**Task item**
Search the entries for lines with the string "will" and say how many there are, giving only the number.

**Records shown**

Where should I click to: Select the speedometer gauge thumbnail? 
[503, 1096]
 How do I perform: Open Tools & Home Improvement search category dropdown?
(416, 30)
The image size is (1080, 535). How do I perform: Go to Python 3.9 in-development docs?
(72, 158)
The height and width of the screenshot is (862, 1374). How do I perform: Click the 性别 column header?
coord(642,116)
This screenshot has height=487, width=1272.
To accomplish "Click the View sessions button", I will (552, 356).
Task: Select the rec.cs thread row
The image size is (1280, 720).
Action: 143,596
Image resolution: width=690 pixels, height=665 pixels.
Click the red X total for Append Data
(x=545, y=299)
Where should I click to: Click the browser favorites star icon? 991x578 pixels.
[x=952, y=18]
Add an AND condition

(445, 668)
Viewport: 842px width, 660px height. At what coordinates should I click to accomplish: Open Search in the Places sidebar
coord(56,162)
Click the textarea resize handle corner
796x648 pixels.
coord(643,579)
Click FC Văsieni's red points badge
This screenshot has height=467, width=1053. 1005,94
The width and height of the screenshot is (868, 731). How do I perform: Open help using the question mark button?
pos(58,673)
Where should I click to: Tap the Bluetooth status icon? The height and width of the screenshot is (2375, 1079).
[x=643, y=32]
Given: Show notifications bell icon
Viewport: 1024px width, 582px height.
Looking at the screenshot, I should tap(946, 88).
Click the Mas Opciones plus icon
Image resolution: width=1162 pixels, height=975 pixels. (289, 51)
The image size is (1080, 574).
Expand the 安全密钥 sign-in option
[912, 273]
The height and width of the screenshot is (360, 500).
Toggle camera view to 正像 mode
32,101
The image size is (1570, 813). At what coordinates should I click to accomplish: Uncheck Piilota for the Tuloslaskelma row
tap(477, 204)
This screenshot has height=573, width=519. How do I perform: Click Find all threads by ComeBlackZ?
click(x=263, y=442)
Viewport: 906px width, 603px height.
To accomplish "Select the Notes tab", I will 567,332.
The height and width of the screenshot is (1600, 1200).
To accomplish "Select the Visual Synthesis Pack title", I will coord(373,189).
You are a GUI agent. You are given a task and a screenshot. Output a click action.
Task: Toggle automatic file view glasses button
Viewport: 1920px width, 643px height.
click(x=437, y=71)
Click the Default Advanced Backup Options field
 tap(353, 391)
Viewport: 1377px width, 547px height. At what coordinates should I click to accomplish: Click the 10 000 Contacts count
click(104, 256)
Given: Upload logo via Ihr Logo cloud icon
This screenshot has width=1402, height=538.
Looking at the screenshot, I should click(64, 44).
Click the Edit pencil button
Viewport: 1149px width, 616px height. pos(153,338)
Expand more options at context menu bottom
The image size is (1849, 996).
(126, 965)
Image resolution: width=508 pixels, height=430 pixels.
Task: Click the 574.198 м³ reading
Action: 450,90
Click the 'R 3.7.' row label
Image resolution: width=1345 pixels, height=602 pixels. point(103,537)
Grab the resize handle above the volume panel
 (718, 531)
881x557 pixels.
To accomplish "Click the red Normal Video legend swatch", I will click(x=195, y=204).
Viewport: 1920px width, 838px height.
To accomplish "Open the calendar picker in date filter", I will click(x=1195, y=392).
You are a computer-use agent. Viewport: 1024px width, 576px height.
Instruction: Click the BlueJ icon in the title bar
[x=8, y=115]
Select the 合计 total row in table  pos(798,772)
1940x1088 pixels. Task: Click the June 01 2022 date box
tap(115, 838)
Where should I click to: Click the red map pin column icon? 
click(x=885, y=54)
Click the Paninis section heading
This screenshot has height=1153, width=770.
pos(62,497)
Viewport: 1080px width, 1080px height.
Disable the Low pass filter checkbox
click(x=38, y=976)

**Result**
5